Sumo Wrestlers of the Western Group: (right) Kashiwado Kandayu from Edo, (left) and Inagawa Masaemon from Osaka
- Date:
- c. 1784
- Medium:
- Color woodblock print; oban
- Source:
- Art Institute of Chicago

Held by the Art Institute of Chicago, this Katsukawa Shunsho sumo-e composition presents two wrestlers of the western group, Kashiwado Kandayu from Edo on the right and Inagawa Masaemon from Osaka on the left, in the dignified standing pose conventional for the genre. Sumo prints formed a notable secondary specialty of the Katsukawa school alongside its principal commitment to yakusha-e actor portraits, and Shunsho's body of sumo-e provided contemporary audiences with collectible likenesses of the major wrestlers competing on the late-eighteenth-century Edo and Osaka tournament circuits. The composition pairs the two figures in symmetrical opposition, the heavy bodies rendered with attention to musculature and weight while the faces carry the individualized features by which sumo enthusiasts recognized each man. The geographic identification, with Kashiwado representing Edo and Inagawa representing Osaka, framed the print within the period's ongoing east-west rivalry of regional sumo houses. As founder of the Katsukawa school of Edo ukiyo-e, Shunsho extended his commitment to named, individualized portraiture from the theater into the sumo arena, and his contribution to the sumo-e genre laid the groundwork for the more elaborate nineteenth-century productions of the Utagawa school.

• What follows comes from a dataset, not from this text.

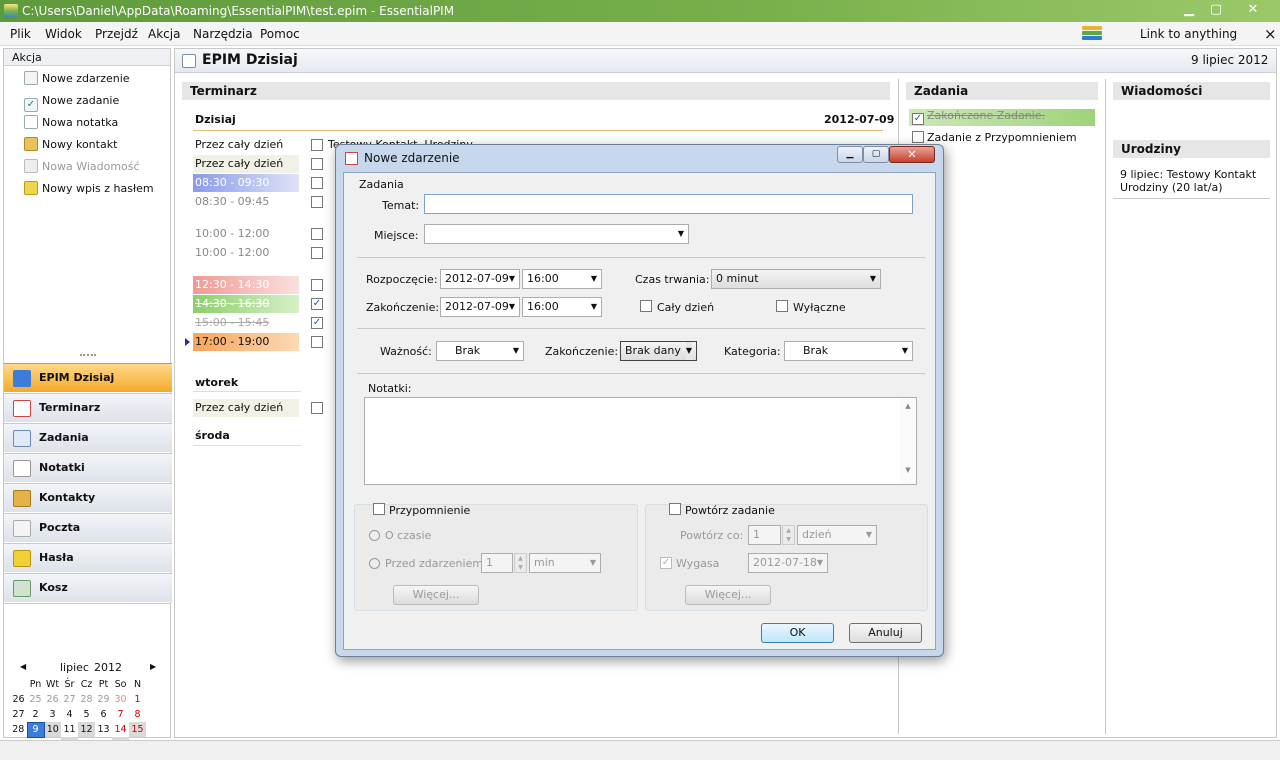 The image size is (1280, 760). Describe the element at coordinates (246, 183) in the screenshot. I see `event-time: 08:30 - 09:30` at that location.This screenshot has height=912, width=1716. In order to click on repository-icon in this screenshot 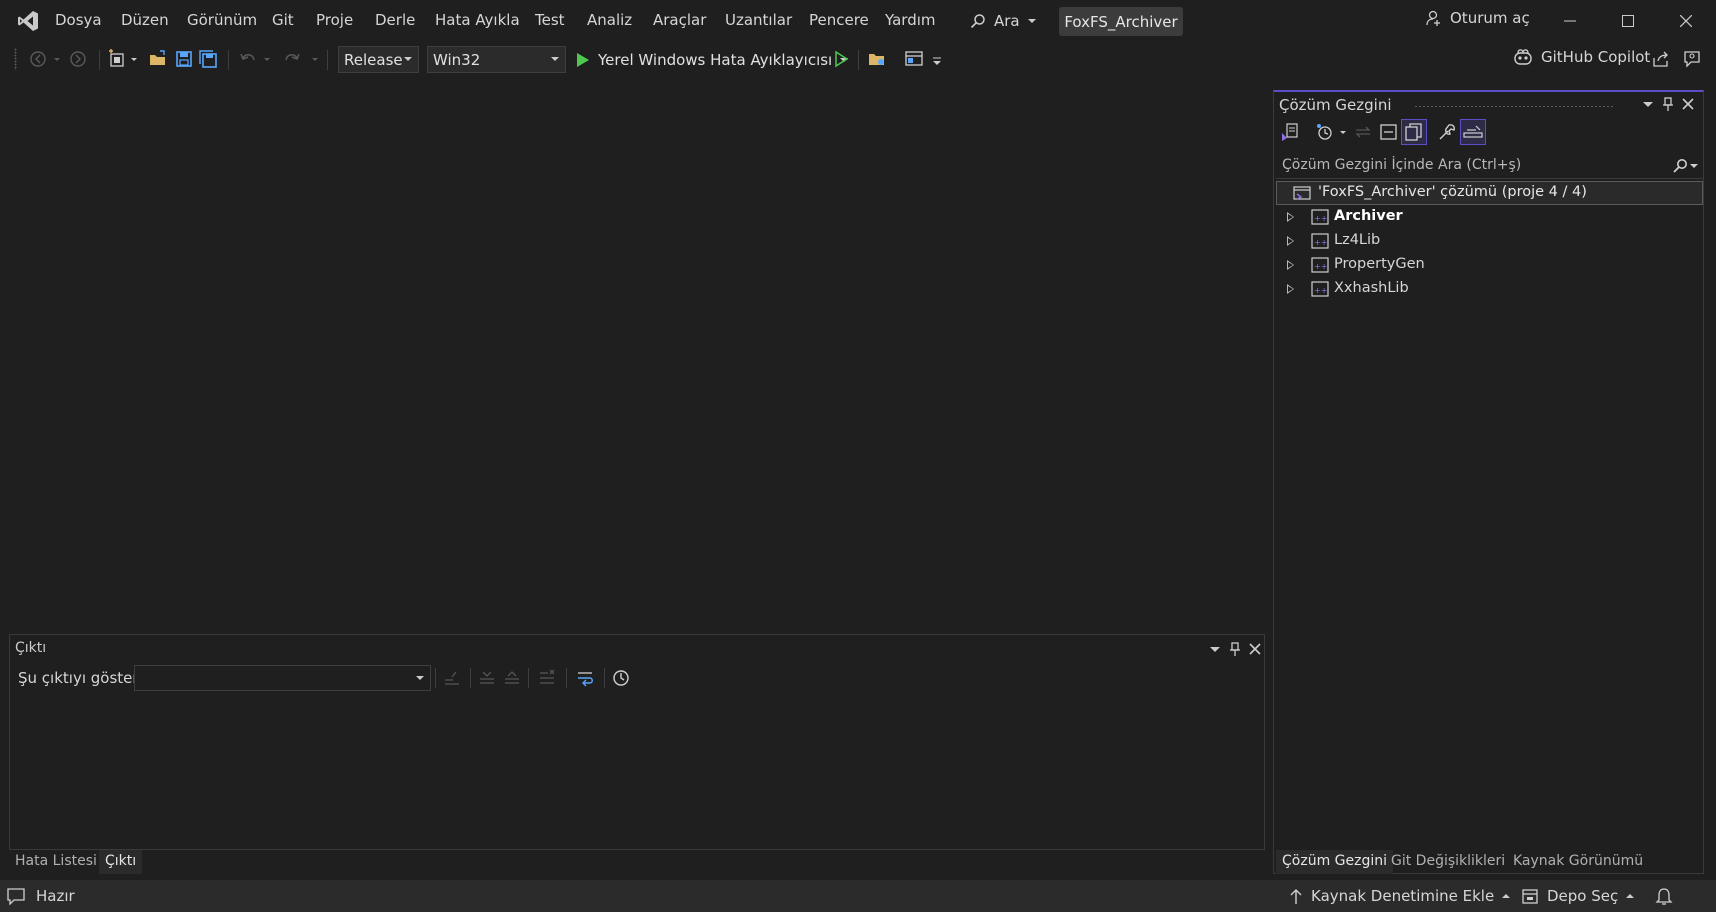, I will do `click(1530, 896)`.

The Art Institute's sheet preserves a primary document of the 1779 wrestling season and a representative example of how the Katsukawa workshop chronicled the major spectacles of Edo popular culture beyond the kabuki stage.




Sumo Wrestlers of the Western Group: (right) Kashiwado Kandayu from Edo, (left) and Inagawa Masaemon from Osaka was created by Katsukawa Shunshō (勝川春章) in c. 1784.
Sumo Wrestlers of the Western Group: (right) Kashiwado Kandayu from Edo, (left) and Inagawa Masaemon from Osaka depicts sumo.